Deborah Simonton, Marjo Kaartinen & Anne Montenach (dir.), Luxury and Gender in European Towns, 1700-1914

New York et Londres, Routledge, 2015, 275 p.
Natacha Coquery
p. 307-307
Référence(s) :

Deborah Simonton, Marjo Kaartinen & Anne Montenach (dir.), Luxury and Gender in European Towns, 1700-1914, New York et Londres, Routledge, 2015, 275 p.

Texte intégral

1Le livre fait partie d’une série de travaux publiée par un réseau d’historiens urbains qui cherchent à montrer comment l’expérience urbaine européenne, voire la forme même des villes ont été façonnées par le genre, du milieu du xviie au milieu du xxe siècle. Le prisme choisi pour étudier ces liens entre genre et ville est ici le luxe, parce qu’il touche à la fois à la société et à l’économie, à la politique et à la culture urbaines, ouvrant sur une large investigation, comme l’exposent les trois responsables de l’ouvrage dans une introduction convaincante. Aux xviiie et xixe siècles, à cette époque charnière qui connut le passage d’une économie de la rareté à la « culture des apparences » (Daniel Roche), quelles furent la conception et les pratiques urbaines du luxe selon le genre, le statut, la classe sociale, le parcours de vie, le temps et l’espace ? Comment des formes de production et de commercialisation introduites par la culture du luxe ont-elles transformé les communautés urbaines ? Que révèle la consommation de luxe, saisie à différentes échelles urbaines, du local à l’international, sur les relations qu’entretenaient hommes et femmes avec la ville ? Comment la division du travail, les compétitions et les conflits propres au marché du luxe ont-ils marqué la construction du genre ? En mettant en perspective les identités féminine et masculine dans le marché du luxe, le livre cherche à lutter contre les stéréotypes de genre et à ouvrir de nouvelles topographies dans la sexuation des villes. Explorant la variété des interactions entre genre, luxe, ville et économie, il comble une lacune dans l’historiographie de la culture matérielle et de la consommation de luxe, et ouvre la voie à de futures recherches. Quatorze chercheurs (onze historiennes et une historienne de l’art, deux historiens) ont participé à l’enquête, organisée en trois parties (Marchés et opportunités ; Métropole et province ; Classes et statuts), chacune subdivisée en quatre chapitres.

LIGNES DE DONNÉES:
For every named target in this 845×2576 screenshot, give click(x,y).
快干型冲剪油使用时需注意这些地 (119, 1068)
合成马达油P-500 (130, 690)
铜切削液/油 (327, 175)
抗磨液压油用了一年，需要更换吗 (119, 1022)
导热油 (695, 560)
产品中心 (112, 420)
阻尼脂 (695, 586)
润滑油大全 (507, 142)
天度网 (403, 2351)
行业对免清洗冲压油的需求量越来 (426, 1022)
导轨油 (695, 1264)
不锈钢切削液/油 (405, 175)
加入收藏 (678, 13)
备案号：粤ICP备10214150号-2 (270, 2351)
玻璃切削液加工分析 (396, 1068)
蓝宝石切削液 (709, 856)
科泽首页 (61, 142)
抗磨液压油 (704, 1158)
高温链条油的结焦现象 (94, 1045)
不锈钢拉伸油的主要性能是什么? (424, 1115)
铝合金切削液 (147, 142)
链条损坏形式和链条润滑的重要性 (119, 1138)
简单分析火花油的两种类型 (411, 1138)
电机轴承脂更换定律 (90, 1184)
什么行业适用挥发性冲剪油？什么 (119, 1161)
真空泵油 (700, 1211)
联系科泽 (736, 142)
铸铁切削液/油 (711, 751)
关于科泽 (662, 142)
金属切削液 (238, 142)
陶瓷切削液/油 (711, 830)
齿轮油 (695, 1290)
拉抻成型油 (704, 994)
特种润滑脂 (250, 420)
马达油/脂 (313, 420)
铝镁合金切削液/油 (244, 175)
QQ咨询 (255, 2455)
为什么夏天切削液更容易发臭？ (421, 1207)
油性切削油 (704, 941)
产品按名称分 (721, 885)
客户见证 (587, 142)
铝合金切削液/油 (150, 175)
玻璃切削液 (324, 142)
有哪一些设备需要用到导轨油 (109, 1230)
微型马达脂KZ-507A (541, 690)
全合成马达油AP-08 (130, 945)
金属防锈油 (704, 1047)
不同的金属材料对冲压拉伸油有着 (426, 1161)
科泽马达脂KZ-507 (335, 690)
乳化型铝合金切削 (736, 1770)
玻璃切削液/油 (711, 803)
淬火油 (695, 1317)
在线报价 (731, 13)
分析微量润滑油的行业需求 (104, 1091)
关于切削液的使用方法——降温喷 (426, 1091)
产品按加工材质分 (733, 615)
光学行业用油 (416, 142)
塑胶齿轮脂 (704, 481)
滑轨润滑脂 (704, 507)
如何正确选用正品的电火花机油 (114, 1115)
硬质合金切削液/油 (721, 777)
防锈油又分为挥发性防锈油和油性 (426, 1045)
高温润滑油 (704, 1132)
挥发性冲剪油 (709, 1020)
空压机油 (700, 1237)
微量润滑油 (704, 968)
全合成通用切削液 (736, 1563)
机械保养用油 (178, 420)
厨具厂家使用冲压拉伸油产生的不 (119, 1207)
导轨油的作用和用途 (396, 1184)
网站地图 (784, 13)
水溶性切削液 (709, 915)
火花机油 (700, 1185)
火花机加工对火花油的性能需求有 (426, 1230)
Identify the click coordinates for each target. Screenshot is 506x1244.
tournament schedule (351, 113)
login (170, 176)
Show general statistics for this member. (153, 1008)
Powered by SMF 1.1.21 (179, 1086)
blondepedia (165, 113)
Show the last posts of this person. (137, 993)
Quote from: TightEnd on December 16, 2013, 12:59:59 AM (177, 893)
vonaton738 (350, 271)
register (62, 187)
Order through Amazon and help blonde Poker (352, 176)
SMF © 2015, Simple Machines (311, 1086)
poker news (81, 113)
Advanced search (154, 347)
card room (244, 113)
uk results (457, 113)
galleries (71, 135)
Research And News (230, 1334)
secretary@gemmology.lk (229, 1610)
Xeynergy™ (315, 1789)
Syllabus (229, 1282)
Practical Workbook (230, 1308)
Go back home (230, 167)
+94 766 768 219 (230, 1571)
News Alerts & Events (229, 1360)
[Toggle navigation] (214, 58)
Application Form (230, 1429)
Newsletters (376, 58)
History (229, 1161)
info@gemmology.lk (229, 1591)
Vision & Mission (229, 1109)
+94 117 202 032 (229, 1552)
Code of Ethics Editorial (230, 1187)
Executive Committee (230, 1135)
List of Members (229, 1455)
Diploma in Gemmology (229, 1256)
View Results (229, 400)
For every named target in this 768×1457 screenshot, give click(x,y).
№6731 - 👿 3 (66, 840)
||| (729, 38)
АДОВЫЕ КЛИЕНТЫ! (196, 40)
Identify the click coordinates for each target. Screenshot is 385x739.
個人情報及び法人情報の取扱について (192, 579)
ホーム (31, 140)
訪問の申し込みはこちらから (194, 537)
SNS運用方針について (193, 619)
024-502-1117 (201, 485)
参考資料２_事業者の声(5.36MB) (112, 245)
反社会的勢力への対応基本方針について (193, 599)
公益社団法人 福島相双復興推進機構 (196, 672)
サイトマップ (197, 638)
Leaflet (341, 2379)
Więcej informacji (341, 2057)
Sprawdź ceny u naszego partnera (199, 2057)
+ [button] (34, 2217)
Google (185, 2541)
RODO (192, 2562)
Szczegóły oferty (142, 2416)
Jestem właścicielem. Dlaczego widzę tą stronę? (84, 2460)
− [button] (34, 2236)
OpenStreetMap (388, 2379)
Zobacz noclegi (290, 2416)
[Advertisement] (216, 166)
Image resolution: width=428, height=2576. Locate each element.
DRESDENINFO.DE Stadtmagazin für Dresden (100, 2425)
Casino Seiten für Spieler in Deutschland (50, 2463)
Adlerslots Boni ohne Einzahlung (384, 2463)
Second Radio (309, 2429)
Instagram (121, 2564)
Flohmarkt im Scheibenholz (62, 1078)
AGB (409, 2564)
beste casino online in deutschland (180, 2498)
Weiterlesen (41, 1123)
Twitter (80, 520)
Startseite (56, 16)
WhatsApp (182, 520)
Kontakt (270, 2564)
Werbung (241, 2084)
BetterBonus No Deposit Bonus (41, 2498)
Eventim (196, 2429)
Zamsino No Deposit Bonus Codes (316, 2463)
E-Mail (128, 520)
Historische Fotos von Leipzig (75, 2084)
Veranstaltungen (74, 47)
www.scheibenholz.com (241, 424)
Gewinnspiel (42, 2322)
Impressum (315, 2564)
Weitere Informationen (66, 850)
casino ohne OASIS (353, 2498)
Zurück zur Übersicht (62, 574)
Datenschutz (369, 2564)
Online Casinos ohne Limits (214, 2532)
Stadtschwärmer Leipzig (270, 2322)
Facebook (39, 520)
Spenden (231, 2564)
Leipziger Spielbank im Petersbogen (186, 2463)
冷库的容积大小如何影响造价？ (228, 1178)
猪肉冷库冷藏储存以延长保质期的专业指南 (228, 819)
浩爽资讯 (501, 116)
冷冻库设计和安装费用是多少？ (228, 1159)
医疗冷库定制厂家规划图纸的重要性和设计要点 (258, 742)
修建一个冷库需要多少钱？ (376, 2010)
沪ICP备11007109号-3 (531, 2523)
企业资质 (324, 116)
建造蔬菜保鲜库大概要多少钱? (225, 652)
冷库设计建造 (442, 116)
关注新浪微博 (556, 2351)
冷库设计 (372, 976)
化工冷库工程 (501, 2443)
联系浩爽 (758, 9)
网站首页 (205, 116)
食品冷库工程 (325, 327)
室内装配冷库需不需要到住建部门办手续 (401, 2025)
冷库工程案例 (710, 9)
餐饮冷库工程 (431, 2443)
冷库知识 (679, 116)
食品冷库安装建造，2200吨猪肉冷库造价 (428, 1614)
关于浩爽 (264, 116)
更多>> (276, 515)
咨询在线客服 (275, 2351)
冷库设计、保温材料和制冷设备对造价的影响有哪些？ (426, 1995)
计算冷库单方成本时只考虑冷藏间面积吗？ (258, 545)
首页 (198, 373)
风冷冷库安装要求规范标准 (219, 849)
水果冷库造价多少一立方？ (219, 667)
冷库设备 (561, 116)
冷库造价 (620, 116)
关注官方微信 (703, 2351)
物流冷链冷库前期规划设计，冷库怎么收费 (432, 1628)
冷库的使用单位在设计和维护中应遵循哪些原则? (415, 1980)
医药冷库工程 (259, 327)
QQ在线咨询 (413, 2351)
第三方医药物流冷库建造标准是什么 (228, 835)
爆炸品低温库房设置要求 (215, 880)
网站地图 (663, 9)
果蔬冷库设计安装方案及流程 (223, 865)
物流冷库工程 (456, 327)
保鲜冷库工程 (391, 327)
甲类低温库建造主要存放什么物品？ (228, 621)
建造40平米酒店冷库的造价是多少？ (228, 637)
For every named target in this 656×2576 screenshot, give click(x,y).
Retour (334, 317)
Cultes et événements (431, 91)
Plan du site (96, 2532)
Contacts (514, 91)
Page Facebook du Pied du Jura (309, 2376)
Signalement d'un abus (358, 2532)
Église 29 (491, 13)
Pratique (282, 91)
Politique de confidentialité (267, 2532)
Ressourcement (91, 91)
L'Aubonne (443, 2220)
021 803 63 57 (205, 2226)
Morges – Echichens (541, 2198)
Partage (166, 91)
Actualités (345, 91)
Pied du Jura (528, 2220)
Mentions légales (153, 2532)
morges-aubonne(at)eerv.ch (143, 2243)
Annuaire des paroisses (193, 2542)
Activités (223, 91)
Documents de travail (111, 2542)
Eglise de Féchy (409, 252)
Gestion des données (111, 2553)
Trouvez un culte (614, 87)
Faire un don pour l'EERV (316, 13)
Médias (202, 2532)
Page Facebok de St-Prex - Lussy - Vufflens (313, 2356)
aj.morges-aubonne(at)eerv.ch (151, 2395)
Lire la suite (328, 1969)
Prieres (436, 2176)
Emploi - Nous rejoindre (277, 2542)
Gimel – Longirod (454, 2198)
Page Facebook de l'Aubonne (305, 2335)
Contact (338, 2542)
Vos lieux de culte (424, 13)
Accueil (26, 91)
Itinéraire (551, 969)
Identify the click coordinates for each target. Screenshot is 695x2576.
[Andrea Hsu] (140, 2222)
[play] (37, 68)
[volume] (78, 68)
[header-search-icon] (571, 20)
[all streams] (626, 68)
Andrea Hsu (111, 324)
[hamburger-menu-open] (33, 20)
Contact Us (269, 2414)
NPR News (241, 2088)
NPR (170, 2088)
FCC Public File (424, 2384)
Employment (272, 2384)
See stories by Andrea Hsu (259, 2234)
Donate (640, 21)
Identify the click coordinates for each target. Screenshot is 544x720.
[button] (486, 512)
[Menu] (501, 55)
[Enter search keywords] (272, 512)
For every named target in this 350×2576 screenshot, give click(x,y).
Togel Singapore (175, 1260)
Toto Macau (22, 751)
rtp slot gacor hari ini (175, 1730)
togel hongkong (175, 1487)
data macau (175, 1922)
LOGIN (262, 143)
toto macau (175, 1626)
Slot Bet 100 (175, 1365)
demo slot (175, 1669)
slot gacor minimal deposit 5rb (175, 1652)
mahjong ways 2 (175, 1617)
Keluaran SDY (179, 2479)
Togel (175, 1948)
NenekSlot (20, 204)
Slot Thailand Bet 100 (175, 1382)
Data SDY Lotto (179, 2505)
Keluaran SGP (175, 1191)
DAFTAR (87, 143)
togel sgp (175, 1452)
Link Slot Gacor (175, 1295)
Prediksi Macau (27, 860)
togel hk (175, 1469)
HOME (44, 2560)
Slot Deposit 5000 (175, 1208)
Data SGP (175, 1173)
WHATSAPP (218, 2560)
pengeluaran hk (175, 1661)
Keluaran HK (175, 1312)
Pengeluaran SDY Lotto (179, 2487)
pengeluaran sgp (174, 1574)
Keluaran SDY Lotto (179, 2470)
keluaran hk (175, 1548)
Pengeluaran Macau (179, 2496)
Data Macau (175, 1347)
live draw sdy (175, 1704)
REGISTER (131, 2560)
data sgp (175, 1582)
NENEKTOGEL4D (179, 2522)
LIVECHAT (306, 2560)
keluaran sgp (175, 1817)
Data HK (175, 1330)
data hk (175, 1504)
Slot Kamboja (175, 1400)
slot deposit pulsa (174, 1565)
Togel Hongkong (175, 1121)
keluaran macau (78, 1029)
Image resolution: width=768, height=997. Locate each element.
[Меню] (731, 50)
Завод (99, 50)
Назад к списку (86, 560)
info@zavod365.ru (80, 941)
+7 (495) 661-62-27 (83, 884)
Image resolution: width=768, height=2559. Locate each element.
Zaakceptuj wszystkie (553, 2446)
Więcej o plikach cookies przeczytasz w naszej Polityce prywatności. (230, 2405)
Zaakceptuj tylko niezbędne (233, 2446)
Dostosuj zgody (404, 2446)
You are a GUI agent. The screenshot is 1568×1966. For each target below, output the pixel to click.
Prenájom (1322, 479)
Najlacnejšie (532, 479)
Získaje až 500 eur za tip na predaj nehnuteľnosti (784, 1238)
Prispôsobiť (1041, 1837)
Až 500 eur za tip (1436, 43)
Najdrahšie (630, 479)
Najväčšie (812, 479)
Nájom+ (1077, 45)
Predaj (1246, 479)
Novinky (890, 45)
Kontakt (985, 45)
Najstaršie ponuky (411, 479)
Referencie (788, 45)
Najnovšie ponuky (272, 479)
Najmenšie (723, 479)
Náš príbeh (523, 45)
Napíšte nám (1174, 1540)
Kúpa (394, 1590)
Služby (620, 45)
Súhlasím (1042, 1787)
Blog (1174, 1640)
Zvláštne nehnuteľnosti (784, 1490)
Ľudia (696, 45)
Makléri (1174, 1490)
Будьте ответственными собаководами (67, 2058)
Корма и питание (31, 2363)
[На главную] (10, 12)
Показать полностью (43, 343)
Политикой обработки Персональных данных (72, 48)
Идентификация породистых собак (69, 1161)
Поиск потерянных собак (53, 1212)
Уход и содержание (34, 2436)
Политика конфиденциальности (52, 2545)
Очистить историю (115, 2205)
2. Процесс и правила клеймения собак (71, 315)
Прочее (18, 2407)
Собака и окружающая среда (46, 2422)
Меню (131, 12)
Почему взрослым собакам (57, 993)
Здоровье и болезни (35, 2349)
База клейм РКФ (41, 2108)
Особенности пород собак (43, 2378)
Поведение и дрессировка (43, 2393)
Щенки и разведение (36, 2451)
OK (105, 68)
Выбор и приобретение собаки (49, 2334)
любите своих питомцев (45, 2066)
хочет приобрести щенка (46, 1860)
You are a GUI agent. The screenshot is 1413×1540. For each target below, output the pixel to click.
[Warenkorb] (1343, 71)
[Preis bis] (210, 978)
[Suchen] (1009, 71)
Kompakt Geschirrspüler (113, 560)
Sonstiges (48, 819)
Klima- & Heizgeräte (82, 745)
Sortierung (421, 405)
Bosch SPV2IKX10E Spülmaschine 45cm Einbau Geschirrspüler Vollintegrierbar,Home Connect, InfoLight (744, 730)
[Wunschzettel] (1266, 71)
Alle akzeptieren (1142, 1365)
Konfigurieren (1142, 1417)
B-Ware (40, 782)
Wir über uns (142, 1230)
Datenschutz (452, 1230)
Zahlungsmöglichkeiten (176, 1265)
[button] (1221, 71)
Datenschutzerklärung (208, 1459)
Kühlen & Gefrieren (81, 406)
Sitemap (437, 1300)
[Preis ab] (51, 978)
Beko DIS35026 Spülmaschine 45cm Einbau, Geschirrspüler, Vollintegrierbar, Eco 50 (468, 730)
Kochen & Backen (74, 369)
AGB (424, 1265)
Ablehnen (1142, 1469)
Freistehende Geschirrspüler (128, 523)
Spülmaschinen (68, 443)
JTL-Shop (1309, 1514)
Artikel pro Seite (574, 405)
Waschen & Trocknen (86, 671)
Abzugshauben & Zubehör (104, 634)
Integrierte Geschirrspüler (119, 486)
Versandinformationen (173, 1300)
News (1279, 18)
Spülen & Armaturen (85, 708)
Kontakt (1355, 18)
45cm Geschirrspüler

À FAIRE:
1: Veuillez reformuler plus brièvement le paragraphe de l'extrait qui commence par « Le livre fait partie », sans perdre ses informations principales.
2: Recopiez le passage de l'extrait allant de « Natacha Coquery » jusqu'à « 1700-1914, New York et Londres, Routledge, 2015, 275 p. » inclus, en renommant « Londres » en « London ».
On peut se passer de la liste pour ce travail.

RÉPONSES:
1:
L'ouvrage appartient à une série de travaux d'un réseau d'historiens urbains. Ces chercheurs étudient comment le genre a façonné l'expérience urbaine européenne, et même la forme des villes, du milieu du xviie au milieu du xxe siècle.

Le lien entre genre et ville y est abordé par le luxe, qui touche à la fois la société, l'économie, la politique et la culture urbaines. Les trois responsables l'expliquent dans leur introduction.

Les xviiie et xixe siècles marquent le passage d'une économie de la rareté à la « culture des apparences » (Daniel Roche). Pour cette période, le livre pose plusieurs questions :
- les conceptions et les pratiques du luxe selon le genre, le statut, la classe, le parcours de vie, le temps et l'espace ;
- l'effet de la production, du commerce et de la consommation de luxe sur les communautés urbaines ;
- les rapports des hommes et des femmes avec la ville ;
- la construction du genre.

Il cherche à combattre les stéréotypes de genre et comble une lacune de l'historiographie de la culture matérielle et de la consommation de luxe. Il ouvre aussi la voie à de futures recherches.

Quatorze chercheurs y ont contribué : onze historiennes, une historienne de l'art et deux historiens. L'enquête compte trois parties (Marchés et opportunités ; Métropole et province ; Classes et statuts), de quatre chapitres chacune.

2:
Natacha Coquery
p. 307-307
Référence(s) :

Deborah Simonton, Marjo Kaartinen & Anne Montenach (dir.), Luxury and Gender in European Towns, 1700-1914, New York et London, Routledge, 2015, 275 p.